(articolo pubblicato sul numero di luglio di Develop.med news dell’Istituto Paralleli)
Le forze politiche turche sono unanimemente d’accordo: c’è bisogno di una nuova costituzione, quella nata nel 1982 dal golpe militare di due anni prima è incompatibile con un sistema democratico e benché più volte emendata non potrà mai offrire ai cittadini diritti e libertà in linea con gli standard europei. Il primo ministro Recep Tayyip Erdoğan, leader del Partito della giustizia e dello sviluppo (Akp, il partito conservatore d’ispirazione islamica al potere dal 2002) trionfatore delle elezioni del 12 giugno col 50% dei voti e la maggioranza più che assoluta dei seggi, l’ha posta come punto principale e qualificante del suo terzo mandato: e ha promesso che verrà scritta in modo condiviso, coinvolgendo le opposizioni parlamentari, i partiti minori che non hanno conseguito deputati, la società civile, il mondo accademico e dell’informazione – una costituzione che nascerà dalla sintesi di una pluralità di voci anche contrastanti.
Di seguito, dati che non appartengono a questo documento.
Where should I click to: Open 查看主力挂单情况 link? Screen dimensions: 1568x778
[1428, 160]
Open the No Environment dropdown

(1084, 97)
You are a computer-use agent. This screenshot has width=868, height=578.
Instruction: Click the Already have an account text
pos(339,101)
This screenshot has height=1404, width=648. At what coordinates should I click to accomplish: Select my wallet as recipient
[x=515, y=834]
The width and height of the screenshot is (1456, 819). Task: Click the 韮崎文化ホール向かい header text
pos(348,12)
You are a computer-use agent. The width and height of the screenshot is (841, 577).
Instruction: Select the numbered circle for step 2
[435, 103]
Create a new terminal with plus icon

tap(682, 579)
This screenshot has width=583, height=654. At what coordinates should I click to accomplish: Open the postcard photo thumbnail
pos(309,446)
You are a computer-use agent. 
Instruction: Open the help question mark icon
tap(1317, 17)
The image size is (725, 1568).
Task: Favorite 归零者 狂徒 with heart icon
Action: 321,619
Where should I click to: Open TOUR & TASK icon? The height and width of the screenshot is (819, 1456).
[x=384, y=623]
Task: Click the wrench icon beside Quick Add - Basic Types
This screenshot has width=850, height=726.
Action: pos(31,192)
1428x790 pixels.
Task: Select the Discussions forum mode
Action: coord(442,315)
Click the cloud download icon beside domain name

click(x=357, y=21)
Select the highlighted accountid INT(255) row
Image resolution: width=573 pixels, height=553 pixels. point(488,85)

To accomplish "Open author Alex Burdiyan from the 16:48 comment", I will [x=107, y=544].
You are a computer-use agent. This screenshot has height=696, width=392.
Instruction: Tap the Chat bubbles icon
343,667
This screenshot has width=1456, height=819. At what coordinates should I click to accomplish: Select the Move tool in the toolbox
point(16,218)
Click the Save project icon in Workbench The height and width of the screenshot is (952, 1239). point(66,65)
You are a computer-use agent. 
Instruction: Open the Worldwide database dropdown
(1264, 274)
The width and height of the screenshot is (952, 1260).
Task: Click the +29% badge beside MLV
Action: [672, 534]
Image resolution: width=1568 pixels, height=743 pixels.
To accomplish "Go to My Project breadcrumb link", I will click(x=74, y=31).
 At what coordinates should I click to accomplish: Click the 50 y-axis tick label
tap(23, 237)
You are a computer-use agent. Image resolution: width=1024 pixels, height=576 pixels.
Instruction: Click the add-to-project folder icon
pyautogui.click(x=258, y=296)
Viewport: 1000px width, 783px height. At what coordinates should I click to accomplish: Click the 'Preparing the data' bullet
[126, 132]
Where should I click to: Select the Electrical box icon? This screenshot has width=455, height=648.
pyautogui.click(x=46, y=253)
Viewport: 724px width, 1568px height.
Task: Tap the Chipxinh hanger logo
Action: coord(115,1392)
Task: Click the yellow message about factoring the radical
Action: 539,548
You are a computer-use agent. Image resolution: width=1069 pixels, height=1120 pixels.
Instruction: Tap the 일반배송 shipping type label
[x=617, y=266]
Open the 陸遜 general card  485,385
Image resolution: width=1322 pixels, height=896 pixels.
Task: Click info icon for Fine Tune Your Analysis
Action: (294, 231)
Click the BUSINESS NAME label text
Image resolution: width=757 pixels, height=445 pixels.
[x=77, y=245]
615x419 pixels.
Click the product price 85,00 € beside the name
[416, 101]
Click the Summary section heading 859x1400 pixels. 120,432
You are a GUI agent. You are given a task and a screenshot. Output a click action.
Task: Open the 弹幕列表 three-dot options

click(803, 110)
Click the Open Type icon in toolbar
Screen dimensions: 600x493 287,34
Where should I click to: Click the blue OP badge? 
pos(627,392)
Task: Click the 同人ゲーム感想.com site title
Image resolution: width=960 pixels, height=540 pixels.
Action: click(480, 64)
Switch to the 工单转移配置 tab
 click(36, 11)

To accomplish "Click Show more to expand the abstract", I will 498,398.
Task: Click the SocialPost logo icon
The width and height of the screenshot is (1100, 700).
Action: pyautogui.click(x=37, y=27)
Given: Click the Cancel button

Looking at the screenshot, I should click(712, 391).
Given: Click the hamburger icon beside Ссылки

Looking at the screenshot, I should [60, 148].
Il Tesev (Fondazione turca per gli studi economici e sociali), think tank dall’alto profilo e dal pungente dinamismo nato nel 1994, ha colto l’apertura del premier al balzo. Nel corso di una conferenza di due giorni a Istanbul, il 24-25 giugno, ha presentato e discusso una serie di rapporti di ricerca con suggerimenti – girati ai parlamentari e ai partiti – per affrontare alcuni dei nodi più spinosi che la nuova costituzione dovrà sciogliere. Questi rapporti di ricerca, come ci ha spiegato la coordinatrice esecutiva Ayşe Üstünel Yırcalı, sono il frutto del lavoro di docenti e intellettuali che lavorano su tre filoni: la politica estera, la democratizzazione e il buon governo; il Tesev non ha affiliazioni politiche, è stato fondato da circa 300 tra professori, giornalisti, industriali e uomini d’affari, ex diplomatici, sindacalisti con visioni del mondo altamente diversificate: ma l’obiettivo è comune, “costruire un contesto socio-politico più democratico”.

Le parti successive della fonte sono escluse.